For some sets, the deviation from transitivity is small in the sense that A beats B beats C beats A with probabilities $p_{ij}$ only slightly greater than $0.5$ . Efron's dice (there are 4 of them) beat each other nontransitively with probability $2/3$.

Can we make a strictly better set of $4$ six-sided dice? That is, a set of 4 six-sided dice such that they beat each other nontransitively with all probabilities $> 2/3$ ?

Can we make a strictly better set of $4$ $n$-sided dice for some small $n$ which one can conveniently make a die out of, e.g. $n = 4, 8, 12, 20 $ ?

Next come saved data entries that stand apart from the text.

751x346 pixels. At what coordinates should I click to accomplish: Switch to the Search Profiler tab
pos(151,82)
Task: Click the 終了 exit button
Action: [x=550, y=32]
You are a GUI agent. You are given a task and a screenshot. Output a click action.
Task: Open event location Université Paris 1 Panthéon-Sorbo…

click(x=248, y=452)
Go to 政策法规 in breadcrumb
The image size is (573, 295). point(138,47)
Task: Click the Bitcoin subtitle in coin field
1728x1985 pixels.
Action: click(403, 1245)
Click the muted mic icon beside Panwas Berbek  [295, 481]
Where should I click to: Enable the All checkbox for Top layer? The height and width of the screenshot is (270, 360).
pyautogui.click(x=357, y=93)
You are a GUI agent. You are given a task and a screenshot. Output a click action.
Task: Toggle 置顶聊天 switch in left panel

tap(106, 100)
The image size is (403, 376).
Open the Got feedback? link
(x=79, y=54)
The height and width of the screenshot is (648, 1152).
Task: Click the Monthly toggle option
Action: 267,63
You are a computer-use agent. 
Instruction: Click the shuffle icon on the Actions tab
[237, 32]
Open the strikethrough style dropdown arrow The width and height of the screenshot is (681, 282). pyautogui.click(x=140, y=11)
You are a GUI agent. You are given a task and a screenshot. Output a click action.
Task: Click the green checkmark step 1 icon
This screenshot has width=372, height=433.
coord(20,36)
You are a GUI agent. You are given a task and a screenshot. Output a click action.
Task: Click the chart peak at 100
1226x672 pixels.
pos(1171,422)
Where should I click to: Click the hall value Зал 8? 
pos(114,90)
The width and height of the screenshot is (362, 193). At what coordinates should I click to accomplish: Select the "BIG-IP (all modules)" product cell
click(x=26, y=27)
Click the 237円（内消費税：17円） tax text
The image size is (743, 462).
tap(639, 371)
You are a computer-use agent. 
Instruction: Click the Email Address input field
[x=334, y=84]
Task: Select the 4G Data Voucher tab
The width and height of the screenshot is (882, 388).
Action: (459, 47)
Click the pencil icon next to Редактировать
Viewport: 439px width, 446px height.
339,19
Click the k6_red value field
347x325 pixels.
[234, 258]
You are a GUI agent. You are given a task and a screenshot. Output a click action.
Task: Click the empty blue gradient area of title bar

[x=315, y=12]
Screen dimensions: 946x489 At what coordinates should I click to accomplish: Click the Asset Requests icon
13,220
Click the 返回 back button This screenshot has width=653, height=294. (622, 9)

Can we make a strictly better set of $5$ $n$-sided dice for some small $n$ which one can conveniently make a die out of, e.g. $n = 4, 6, 8, 12, 20 $ ?

Can we make a strictly better set of $3$, $4$ or $5$ dice, each having a potentially different number of sides ($4, 6, 8, 12$ or $20$) ?

Ideally I would like to find a fairly small set of fairly easy-to-make, preferably platonic-solid dice which beat each other nontransitively with probabilities > 80%. They would make an excellent teaching aid and magic trick. There is an answer on math.stackexchange which claims that the best you can do with 3 dice is $p = 0.58$, which is disappointingly close to $0.5$; for a teaching aid you need to be able to beat students almost every time for them to spot the pattern quickly. Efron's dice are substantially better at $2/3$, but is that really the best we can do? (Crossposted from math.stackexchange)

EDIT: I missed this answer which argues that the probability cannot be > than 0.75 irrespective of the details of the dice. Still, it would be nice to know what the "simplest" set of "simple" dice is that gets you above, say, 70%, 72%, etc.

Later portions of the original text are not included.